Goods Vehicles (under 7.5 tonnes maximum laden weight) are limited to 50 mph on single carriageways (cars are 60), 60 on dual carriageways (cars are 70), and 70 on motorways (like cars). Taxation classes are slightly different: a Light Goods Vehicle (LGV) is one that is designed for the carriage of goods and with a revenue weight not exceeding 3.5 tonnes. But a ‘combi’ type van of the same weight with rear seats should be taxed as a Diesel Car – because it’s a passenger vehicle, not a goods vehicle.

Does all this matter? I don’t think so but it’s worth bearing in mind that ‘road tax,’ insurance, and speed limits may vary a little depending on a van’s classification so it’s worth trying to understand these complexities a little before buying a vehicle. Functionality is what matters most.

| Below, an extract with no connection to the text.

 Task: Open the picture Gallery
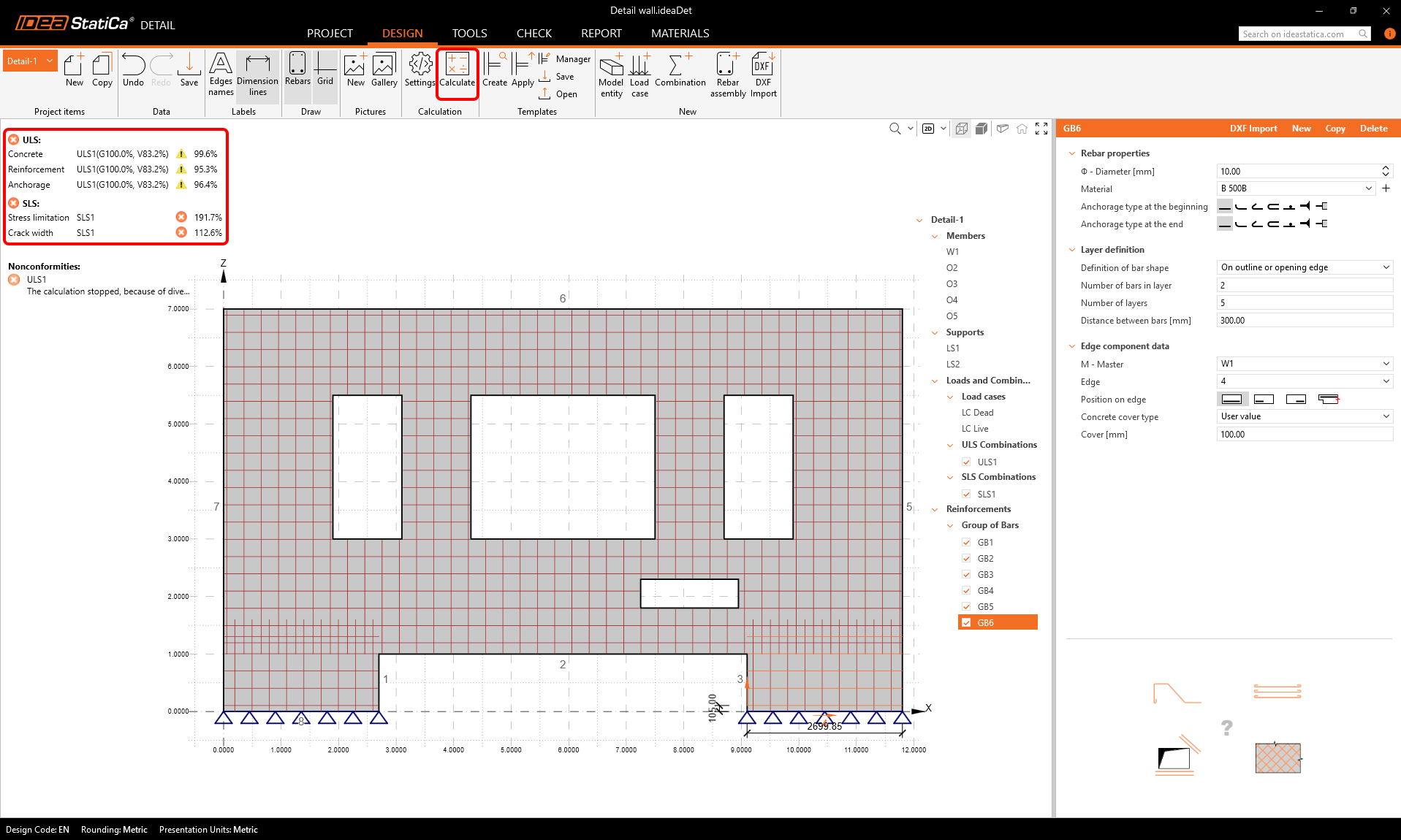coord(384,71)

More about light(ish) van speed limits at Honest John

Securing bikes

A fitted carpet in the load compartment stops things sliding around. Pull the metal rings at the anchorage points through slits in the carpet. An easy way to carry a bicycle is to slide it in upside down so it rests on the handlebars and saddle, but it must be prevented from falling over. The following photo illustrates some ring bolts fitted at high level and the standard anchorage point on the van floor. A bungee cord stretched from a ring bolt on one side, then through the bicycle’s front wheel and wrapped once round the rim, then across to the corresponding ring bolt on the other side of the van, will hold the bike vertical.

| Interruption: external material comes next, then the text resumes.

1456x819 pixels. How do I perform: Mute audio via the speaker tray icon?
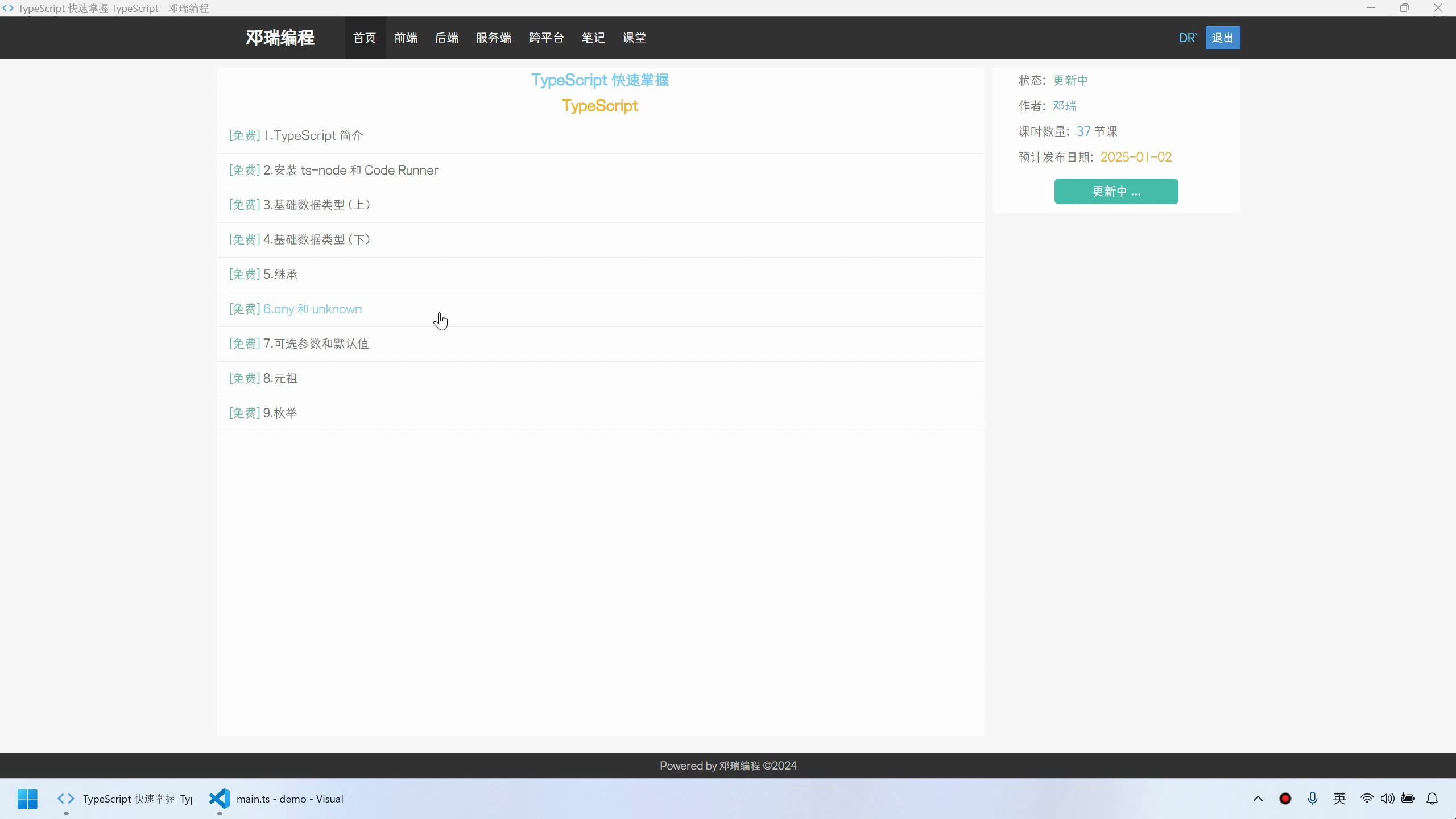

Load compartment with high and low level anchorage points

Up to four bikes can be held in position, with pedals tied together to keep them from rubbing against each other:

Two bikes in the load compartment – four or five bikes could be carried

The bikes must also be strongly secured to the van floor anchorage points. It is dangerous to carry ‘loose’ bikes behind the front seats unless a solid bulkhead separates the ‘cab’ from the load compartment. They can easily be secured with a Kryptonite cable passed through the frame main triangle (not the wheels) and clipped to the anchorage points with a carabiner. One per bike is a good idea.

Load compartment options: bulkheads, ply lining, etc (clockwise):
Ford Transit Connect High Roof LWB, Fiat Scudo, VW Caddy Maxi, Nissan NV200

Sleeping and sitting inside

Panel van load compartments are utilitarian by nature. The internal environment (including noise reduction) can be improved with a fitted carpet on the floor and lining the sides with plywood or a special carpet-like material that follows the form of the bodywork. Plus some thermal insulation perhaps.

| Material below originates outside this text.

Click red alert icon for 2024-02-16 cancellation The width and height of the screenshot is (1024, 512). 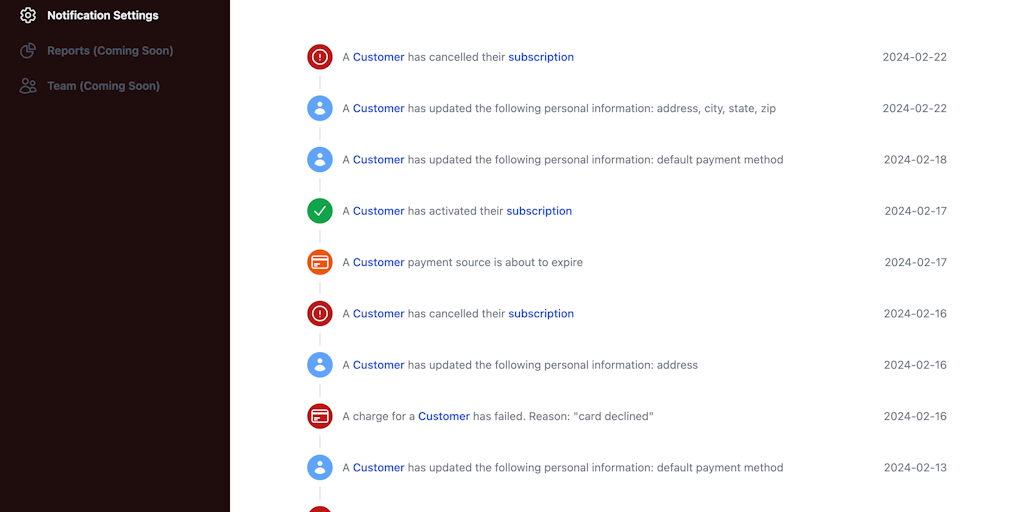point(320,314)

Surprisingly, a height of 1.3 metres is enough to sit comfortably in camping chairs, for most people at least. A length of 2 metres is plenty for lying down to sleep. The Ford Transit Connect High Roof LWB, Nissan NV200, Fiat Scudo, Peugeot Expert, and VW Caddy Maxi are all big enough not just for transporting bicycles but to be used as a minimalistic campervan for a couple of people… minimalistic as in: (i) use sleeping bags and Karrimats (not a foldaway bed and mattress), (ii) fit temporary curtains fixed with clothes pegs or Velcro pads, (iii) install a hookup and consumer unit for mains electricity, (iv) use an electric ring for cooking, and (v) store as much as possible outside the van (small tent and/or roof box).

That is just a short list of creature comforts that require no permanent alteration to the van, so it can be returned to its original use as van or passenger vehicle the rest of the time. In fine weather, of course, you can sleep in a tent. The vans I’ve illustrated can’t have swivelling front seats fitted because the space is too narrow for the seats to turn – hence some camping chairs in the back. Camping chairs are always useful anyway. Combi vans are usually fitted with a tailgate instead of the typical double rear doors on panel vans; the tailgate can be opened to horizontal as a simple awning to protect from rain if you are, say, outside the van using a cooker at the rear of the load bay, or sitting over the rear bumper changing shoes, etc. More about vans on What Van? and Camper Van Life.